Sur la communication :

  • Davantage faire circuler l’information quand des travaux ont lieu afin que les personnes sachent ce qu’ils peuvent faire et ce qu’il ne faut pas faire, et connaissent les échéances.

  • Mettre en accès facile de la rubalise pour condamner rapidement des accès à des endroits dangereux

Sur la sécurité et la prévention des risques :

  • Lorsqu’un danger est constaté, former les personnels à la culture du risque et mettre immédiatement les élèves et professeurs en sécurité

  • Le proviseur en tant que chef de service étant garant de la santé et sécurité de ces agents, ne peut pas prendre le risque de reprendre les activités du lycée, tant que les zones ne sont pas sécurisées (décret 82-453 article 2-1)

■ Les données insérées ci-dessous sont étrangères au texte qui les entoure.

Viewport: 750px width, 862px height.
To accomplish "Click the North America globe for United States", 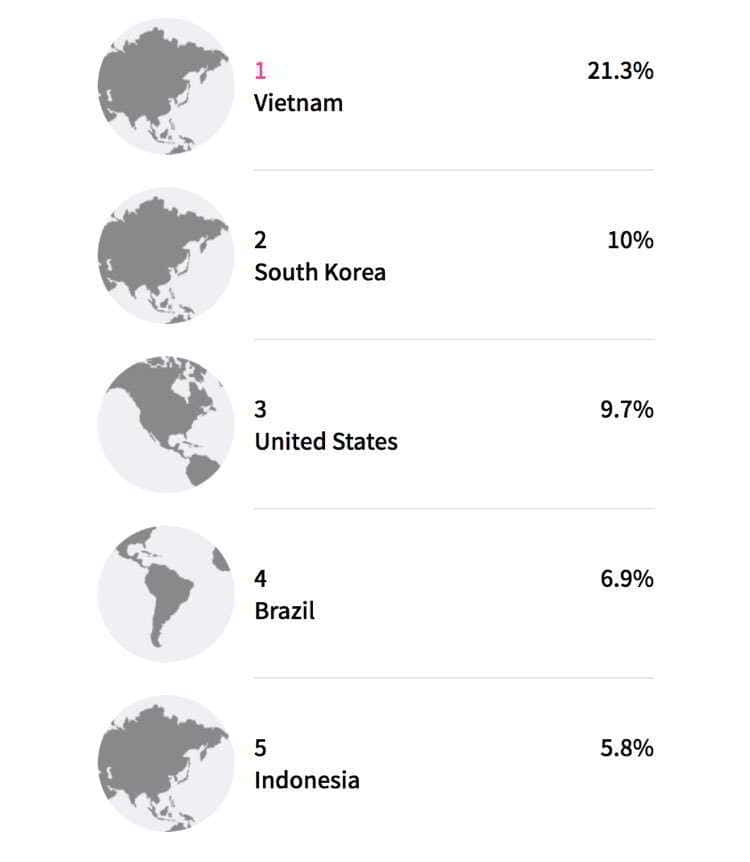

  • En cas de nouveaux travaux, refuser l’accès au lycée tant qu’un plan de prévention n’a pas été présenté article (R. 4512-7 du code du travail). En application du décret n°92-128 du 20 février 1992 le directeur d'école ou le chef d’établissement de l’EPLE est associé par la collectivité de rattachement aux entreprises extérieures pour la rédaction d'un plan de prévention. En application du Décret n° 94-1159 du 26 décembre 1994 le chef d’établissement de l’EPLE ou le directeur d'école sous-couvert de l'IA-DASEN coopère en matière de sécurité et de protection de la santé avec le CSPS. Ce dernier est chargé d’élaborer le plan général de coordination de sécurité et de santé (PGCSPS).

Sur la vie au sein de l’établissement :

  • Convoquer une CHS comme proposé par Madame le proviseur

  • Évoquer en CHS restreinte aux agents, la liste des situations de travail empêchés facteurs de risque RPS, dans l’établissement suite à ces travaux ( professeurs, personnels d’entretien, personnels de direction….dont certaines sont déjà évoquées dans le RSST) pour voir ce qui peut être mis en place pour les réduire.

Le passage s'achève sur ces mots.